■ **TASK REQUIREMENTS**: Could you find each line of the data below that contains the word "computer" and copy those lines?
BEGIN SUPPLIED RECORDS
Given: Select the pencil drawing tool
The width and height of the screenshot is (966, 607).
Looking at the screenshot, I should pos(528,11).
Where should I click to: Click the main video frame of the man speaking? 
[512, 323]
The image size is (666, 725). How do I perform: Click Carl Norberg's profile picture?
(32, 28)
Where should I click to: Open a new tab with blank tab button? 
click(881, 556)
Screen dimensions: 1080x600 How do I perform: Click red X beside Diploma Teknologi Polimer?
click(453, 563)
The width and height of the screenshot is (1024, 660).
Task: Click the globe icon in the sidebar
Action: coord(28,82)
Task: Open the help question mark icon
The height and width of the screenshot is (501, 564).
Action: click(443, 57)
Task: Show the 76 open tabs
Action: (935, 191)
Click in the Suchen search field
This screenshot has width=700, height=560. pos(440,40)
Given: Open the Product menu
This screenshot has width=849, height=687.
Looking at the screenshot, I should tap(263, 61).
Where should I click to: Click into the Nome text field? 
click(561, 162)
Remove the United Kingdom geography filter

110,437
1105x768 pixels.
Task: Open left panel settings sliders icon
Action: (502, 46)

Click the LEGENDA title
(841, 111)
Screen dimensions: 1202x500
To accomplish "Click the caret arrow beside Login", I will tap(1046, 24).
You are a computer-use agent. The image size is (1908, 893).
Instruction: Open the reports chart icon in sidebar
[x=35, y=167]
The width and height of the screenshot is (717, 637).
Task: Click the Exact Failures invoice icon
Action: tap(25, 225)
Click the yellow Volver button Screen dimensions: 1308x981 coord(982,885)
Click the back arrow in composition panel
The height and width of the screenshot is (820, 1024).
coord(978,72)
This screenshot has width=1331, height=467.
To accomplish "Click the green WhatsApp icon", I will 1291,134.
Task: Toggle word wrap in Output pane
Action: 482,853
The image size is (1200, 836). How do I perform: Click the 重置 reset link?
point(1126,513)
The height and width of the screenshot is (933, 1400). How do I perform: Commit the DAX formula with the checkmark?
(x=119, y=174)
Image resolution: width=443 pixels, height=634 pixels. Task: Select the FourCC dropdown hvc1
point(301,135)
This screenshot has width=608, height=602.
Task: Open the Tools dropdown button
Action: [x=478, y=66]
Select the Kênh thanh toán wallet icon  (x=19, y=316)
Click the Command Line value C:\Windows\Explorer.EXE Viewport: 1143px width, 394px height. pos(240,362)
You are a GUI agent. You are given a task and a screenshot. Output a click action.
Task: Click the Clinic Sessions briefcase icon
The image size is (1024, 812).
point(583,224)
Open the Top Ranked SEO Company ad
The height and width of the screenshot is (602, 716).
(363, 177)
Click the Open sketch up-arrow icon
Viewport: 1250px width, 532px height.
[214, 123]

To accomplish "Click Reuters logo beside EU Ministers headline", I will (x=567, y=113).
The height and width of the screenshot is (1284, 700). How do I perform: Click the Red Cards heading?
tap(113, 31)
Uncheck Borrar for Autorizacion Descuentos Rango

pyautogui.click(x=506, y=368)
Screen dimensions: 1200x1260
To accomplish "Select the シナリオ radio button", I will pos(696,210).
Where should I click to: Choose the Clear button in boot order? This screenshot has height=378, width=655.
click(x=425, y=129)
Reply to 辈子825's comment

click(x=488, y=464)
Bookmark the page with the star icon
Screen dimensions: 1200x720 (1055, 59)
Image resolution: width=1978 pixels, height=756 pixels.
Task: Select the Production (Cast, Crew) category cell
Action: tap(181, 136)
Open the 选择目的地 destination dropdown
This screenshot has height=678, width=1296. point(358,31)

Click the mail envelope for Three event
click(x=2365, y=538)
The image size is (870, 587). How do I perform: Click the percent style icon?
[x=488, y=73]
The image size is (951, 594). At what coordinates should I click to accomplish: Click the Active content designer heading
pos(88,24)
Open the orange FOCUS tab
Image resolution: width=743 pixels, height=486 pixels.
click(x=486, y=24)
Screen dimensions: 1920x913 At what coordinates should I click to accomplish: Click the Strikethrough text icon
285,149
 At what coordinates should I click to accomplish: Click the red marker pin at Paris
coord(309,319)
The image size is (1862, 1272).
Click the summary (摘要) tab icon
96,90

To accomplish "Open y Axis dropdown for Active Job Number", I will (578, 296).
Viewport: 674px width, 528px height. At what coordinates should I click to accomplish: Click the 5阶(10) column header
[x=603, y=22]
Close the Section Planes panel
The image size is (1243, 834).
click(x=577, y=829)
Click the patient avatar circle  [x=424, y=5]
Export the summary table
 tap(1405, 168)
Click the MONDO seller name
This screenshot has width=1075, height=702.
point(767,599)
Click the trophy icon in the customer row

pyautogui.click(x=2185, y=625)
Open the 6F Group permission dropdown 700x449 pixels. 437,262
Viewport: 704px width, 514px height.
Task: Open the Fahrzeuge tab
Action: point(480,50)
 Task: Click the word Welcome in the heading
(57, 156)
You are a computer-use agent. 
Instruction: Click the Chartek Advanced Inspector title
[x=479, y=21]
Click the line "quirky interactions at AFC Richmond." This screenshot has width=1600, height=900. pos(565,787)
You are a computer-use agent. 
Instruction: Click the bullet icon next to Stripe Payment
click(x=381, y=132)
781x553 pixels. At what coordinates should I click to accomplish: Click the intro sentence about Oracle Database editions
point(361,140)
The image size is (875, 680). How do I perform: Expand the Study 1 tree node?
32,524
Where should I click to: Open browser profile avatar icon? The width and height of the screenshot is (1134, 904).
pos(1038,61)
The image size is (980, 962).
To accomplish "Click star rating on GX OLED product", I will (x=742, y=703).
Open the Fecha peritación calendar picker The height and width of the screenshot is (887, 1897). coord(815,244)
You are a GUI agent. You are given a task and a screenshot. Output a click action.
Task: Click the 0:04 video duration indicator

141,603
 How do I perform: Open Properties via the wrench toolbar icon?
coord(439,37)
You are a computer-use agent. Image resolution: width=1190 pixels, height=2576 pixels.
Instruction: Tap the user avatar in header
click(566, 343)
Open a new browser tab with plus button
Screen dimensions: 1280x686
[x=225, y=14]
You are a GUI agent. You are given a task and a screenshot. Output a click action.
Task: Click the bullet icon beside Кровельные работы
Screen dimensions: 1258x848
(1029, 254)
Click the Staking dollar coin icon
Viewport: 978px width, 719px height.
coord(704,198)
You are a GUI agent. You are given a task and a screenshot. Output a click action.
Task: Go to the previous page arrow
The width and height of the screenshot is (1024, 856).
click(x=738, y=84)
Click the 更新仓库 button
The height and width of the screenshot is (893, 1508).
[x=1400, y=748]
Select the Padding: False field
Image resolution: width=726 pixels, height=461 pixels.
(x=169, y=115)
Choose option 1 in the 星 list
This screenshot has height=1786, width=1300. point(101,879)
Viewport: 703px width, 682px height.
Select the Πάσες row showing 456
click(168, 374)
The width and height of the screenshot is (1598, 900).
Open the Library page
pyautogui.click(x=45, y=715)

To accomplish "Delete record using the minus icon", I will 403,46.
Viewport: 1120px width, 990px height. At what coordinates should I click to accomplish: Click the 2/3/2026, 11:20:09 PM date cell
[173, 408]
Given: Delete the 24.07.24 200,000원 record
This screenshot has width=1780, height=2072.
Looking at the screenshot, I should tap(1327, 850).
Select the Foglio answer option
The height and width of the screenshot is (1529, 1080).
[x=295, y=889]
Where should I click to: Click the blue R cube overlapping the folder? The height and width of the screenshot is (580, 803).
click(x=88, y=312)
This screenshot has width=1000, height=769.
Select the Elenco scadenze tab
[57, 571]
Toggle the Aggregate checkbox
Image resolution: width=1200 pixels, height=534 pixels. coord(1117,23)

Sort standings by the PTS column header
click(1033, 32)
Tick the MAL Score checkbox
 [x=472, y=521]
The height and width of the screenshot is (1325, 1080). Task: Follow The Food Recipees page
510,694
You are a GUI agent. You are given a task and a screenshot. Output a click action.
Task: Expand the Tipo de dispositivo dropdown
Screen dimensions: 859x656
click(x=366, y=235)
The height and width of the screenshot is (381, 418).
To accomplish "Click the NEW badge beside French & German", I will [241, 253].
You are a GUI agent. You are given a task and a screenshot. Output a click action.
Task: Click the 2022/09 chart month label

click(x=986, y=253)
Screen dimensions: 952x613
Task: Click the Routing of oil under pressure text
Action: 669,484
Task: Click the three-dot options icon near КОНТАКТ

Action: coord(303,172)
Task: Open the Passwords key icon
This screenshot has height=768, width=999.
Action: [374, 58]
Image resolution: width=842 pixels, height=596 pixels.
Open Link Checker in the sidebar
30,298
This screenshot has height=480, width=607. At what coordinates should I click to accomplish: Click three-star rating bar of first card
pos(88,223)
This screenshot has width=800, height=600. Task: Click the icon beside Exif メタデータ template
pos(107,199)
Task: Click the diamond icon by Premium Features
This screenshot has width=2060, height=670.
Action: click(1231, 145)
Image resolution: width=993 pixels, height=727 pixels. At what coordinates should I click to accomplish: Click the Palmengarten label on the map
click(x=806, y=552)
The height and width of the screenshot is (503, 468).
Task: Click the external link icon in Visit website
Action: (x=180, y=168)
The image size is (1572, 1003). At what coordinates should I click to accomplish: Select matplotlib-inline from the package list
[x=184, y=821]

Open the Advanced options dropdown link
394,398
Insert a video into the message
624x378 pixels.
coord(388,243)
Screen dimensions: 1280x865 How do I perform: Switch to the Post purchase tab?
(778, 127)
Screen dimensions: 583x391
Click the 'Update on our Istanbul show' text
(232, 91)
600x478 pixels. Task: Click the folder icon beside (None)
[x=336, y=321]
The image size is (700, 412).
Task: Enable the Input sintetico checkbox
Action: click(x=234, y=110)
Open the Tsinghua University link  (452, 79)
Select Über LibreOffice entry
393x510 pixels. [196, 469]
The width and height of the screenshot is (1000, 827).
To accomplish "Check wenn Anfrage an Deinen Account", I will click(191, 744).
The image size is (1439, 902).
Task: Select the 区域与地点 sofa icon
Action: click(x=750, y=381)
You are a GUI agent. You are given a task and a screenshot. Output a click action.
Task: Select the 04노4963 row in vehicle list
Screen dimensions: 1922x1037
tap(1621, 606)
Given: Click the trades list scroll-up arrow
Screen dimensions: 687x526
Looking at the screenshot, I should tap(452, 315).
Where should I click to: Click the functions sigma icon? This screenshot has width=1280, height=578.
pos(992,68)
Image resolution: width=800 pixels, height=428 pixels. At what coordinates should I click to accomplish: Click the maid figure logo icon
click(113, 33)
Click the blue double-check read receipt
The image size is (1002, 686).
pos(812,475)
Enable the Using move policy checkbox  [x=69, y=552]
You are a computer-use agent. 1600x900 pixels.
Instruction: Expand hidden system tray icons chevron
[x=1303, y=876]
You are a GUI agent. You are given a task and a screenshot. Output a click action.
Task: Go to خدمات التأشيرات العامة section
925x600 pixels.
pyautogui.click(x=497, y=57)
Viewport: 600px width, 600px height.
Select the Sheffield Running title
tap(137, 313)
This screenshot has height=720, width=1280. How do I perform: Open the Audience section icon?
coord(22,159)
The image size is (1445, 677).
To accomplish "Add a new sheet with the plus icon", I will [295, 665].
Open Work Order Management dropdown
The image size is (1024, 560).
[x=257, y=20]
END SUPPLIED RECORDS
■ **SOLUTION TO THE EXERCISE**:
You are a computer-use agent. The image size is (1908, 893).
You are a computer-use agent. 
You are a computer-use agent. 
You are a computer-use agent. Image resolution: width=1190 pixels, height=2576 pixels.
You are a computer-use agent. 1600x900 pixels.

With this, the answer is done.